Before anyone asks, I have never put DEXCOOL in it.
I filled it up again with just straight water, let it heat, and dropped it again. I'm gonna repeat this process tomorrow (when I have more time) until it gets a clear as it gets. Then I plan to run the Prestone flush.
There is a LOT of residue caked to the filler neck on the radiator, it's really tough and I worry that if this stuff is whats coating the radiator (of course it is) Prestone won't be strong enough. At that point I'll use CLR.
With a dry radiator, how much coolant sits in the block?
Yeah, that drain plug has to be almost welded in with rust/corrosion and don't think I'd mess with it.

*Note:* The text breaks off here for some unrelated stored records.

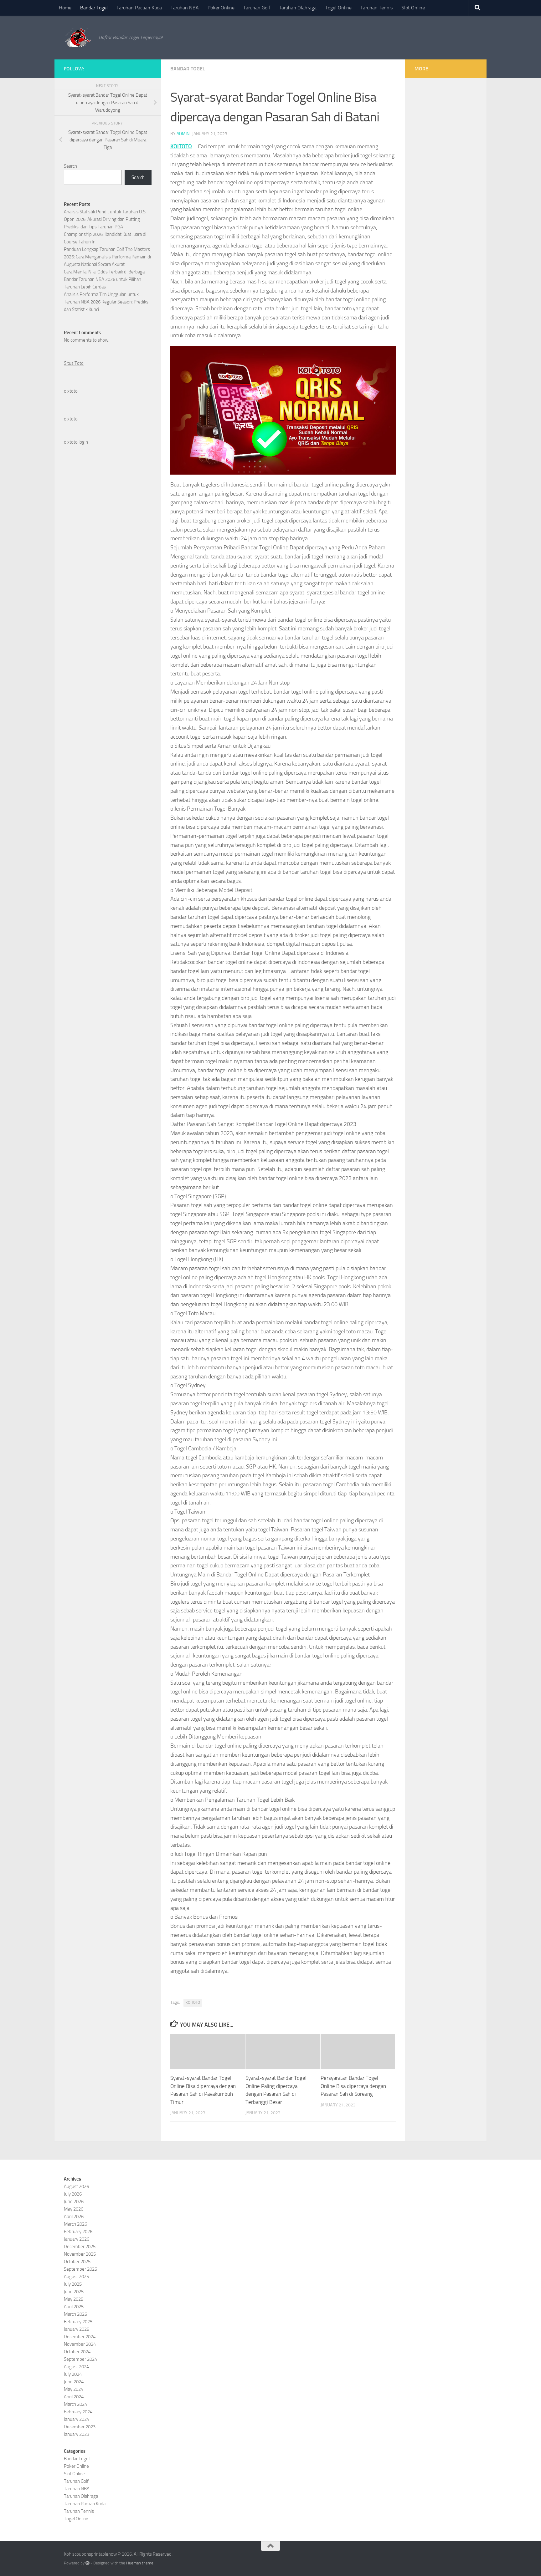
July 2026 (73, 2194)
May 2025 (73, 2299)
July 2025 (73, 2284)
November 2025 (80, 2254)
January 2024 (76, 2419)
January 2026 (76, 2239)
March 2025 (75, 2314)
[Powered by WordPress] (87, 2563)
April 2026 (74, 2216)
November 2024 (80, 2344)
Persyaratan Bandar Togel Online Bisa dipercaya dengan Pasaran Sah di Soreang (353, 2086)
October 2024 (77, 2352)
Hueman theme (139, 2563)
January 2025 (76, 2329)
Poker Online (221, 8)
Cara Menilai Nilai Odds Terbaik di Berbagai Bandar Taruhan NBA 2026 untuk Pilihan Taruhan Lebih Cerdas (105, 279)
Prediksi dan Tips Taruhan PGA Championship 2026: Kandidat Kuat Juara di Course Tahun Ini (105, 234)
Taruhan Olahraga (298, 8)
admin (183, 133)
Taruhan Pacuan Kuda (139, 8)
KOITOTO (181, 146)
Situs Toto (74, 363)
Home (65, 8)
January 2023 (76, 2434)
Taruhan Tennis (376, 8)
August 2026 (76, 2186)
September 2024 (80, 2359)
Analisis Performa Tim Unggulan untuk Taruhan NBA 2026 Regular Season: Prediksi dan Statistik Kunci (106, 302)
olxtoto (71, 391)
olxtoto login (76, 442)
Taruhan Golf (256, 8)
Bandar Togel (94, 8)
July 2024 (73, 2374)
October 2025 (77, 2261)
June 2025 (74, 2291)
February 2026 (78, 2231)
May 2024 (73, 2389)
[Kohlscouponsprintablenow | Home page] (78, 37)
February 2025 (78, 2321)
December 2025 (79, 2246)
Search (70, 166)
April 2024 (74, 2397)
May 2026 (73, 2209)
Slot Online (413, 8)
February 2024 (78, 2412)
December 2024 (79, 2336)
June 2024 (74, 2382)
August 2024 (76, 2367)
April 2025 (74, 2306)
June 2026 (74, 2201)
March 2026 (75, 2224)
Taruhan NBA (185, 8)
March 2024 (75, 2404)
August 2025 (76, 2276)
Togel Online (338, 8)
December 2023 (79, 2427)
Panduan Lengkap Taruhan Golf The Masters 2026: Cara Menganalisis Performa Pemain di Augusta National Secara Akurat (107, 257)
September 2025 (80, 2269)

I've seen coolant/flushes come out real orange and believe that's just the rust in the system rather than an additive. Sounds like you're doing it right by flushing w/water 1st and then go with a fast flush or CLR. If I'm not waiting for the block to cool down all the way before I run another batch of water through it I'll add hot water with a garden watering jug so I don't shock the block/system with real cold water.

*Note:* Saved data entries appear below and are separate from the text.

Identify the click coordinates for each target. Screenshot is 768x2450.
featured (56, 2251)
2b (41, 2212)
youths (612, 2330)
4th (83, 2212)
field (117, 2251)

If you have that much rust in the rad so it's caked in around the inside of the filler neck I'm surprised it hasn't been running hot or overheating. I just replaced my OE rad last year on my 96 4.0 when it developed a leak near the top seam. Even still had the Chrysler sticker on the plastic side and surprised it lasted 16 years.

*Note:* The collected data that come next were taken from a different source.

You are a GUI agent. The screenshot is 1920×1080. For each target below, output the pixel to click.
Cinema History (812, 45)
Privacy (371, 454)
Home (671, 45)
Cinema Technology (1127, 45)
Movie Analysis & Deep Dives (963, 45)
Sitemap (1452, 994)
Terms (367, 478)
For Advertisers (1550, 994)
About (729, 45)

Not sure how much liquid is retained in the block, heater core, hoses, etc, but don't believe it matters since you're flushing it. The FSM only gives refill capacities rather than complete cooling system capacity. Refill for the 4.0 w/standard cooling system is 9.3qts (8.8L) and for the 4.0 heavy duty cooling system it's 10qts (9.5L). HD cooling system is indicated with a trans cooler in front of the radiator which comes with the tow group.
Hopefully you have your heater set to high when flushing the system so it goes through the heater core. Also helps to back flush the core and disconnect your hoses at the front/right of the valve cover rather than possibly damaging the soft copper tubes coming out of the firewall. When I replaced my AC evaporator I also replaced the heater core and while I was trying to be careful I could not get the hoses off of the core w/o bending or half-crimping these soft copper tubes. Didn't matter since was replacing the core anyhow.
When you finally add the coolant to the system buy the pure anti-freeze concentrate. Then buy a gal of distilled water (no minerals/calcium) and mix it 50/50. I use Prestone and mix it in another empty gal jug then mark them 50/50 so I know it's pre-mixed. Good luck!
So he just pumped everything in his cooling system onto the driveway? I wouldn't do that if I were you. Will anything happen? Probably not but should the wrong person see what you're doing and you'll get hit with some pretty hefty fines.
Agree, that video is a pretty poor example of disposing of the coolant or a flushing additive! Wouldn't doubt any type of acidic flush/with rust could stain concrete for a while too. Big time fines if going down a storm sewer drain.
It's interesting the Fed/State EPA's recommend pouring used anti-freeze down your drain/toilet and to dispose of it. This is only for residents on a municipal sewage system, not for septic-type systems, and the antifreeze is supposed to be watered down enough where it won't harm anything. Imagine you're supposed to do the same with an used acidic flush additive since know of no other place which will take it to dispose of.